4 Major Trends In IT

4 Major Trends In IT

Five years ago I chose WordPress to publish the Appvance.com Web site. At the time many people viewed WordPress as blog publishing software. I saw WordPress as a great way to create Web sites because it is very easy to publish new content and create a dialogue with customers. WordPress scales from my blog to the NYTimes.com. Today I also host on WordPress STARLINGwatch.com and VOTSH.com.

The WordPress team recently launched the Calypso project. Matt Mullenweb, lead developer of WordPress, wrote a blog article on Calypso and appears in a Gilmore Gang video interview. Calypso rewrites WordPress using Javascript (prior it was in PHP) and uses a very modern architecture: an all API design using node.js and a Javascript library for building user interfaces using React that is a spin-off from Facebook.

For all my fellow software architects, I recommend you learn about these technology trends:

  1. DevOps.

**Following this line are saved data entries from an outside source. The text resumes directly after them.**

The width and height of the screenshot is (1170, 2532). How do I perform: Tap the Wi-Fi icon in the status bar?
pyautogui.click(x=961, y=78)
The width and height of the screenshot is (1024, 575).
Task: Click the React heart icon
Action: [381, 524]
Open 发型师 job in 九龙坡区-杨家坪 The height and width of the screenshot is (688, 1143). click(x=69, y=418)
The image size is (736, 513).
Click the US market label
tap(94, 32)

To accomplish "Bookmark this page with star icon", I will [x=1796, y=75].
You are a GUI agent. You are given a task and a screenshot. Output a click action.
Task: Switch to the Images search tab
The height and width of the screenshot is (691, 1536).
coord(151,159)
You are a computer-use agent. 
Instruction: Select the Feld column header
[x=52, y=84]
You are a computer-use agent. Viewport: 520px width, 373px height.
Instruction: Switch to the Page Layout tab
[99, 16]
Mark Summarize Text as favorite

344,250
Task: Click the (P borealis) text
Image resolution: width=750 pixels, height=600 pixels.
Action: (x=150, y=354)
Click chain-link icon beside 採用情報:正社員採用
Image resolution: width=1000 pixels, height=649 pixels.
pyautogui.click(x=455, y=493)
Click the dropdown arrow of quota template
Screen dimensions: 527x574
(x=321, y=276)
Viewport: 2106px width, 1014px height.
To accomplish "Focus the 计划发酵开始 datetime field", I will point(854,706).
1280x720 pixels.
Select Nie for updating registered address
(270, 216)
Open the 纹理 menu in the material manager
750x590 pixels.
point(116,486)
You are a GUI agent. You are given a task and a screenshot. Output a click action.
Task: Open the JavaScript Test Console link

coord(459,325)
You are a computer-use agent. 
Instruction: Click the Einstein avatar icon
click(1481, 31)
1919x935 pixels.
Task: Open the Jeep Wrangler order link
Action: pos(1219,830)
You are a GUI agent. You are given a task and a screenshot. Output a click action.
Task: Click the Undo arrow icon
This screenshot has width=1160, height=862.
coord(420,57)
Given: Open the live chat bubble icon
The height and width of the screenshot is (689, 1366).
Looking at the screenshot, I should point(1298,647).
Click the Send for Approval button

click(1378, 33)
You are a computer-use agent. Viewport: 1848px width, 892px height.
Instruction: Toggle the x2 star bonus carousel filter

Agile brought developers into continuous integration (CI), DevOps brings developers into configuration management (CM). Companies that update their apps rapidly have a significant competitive advantage. Facebook updates itself 2 or more times a day. WordPress.org does 140 deploys per day.
  2. JavaScript ToolKits and Native Development. Developers like code libraries so they can reuse code from project to project. React is a Javascript library for app development from Facebook. While these may work for organizations for a while, Matt Mullenweb in the Gillmore interview cautions that the React/Javascript/Web object approach on iOS just doesn’t work well yet. It’s not tenable to write your app in Javascript and not write it natively. Matt says there are too many deep Javascript crashes in the underlying WebKit code libraries that developers can’t control. That forces you to build a native implementation.
  3. User messaging, deep linking, and notifications – take a look at Google App Streaming. Apps are becoming a portal to code from other apps. Kind of how Photoshop is more of an operating environment for all the plug-ins than a paint program.
  4. Scale-Up Architecture. I coined the term Scale-Up Architecture to show how architects are focusing on responsive Web apps, continuous integration and deployment, and scalable data access using Cloud-based commodity servers.Scale-Up Architecture
    The idea of a single integrated IT stack is no longer part of CIO or CTO plans. Instead they focus on interfaces for replaceable lightweight components. For example, in the data tier Hadoop, Mongo and others battle for developer adoption. Reliance on generally adopted industry standard interface best practices makes it possible to switch components of the stack. And some of vendors partner – for example, the MongoDB connector for Hadoop.

2015 was an incredible year, I hope 2016 for my IT collegues is awesome!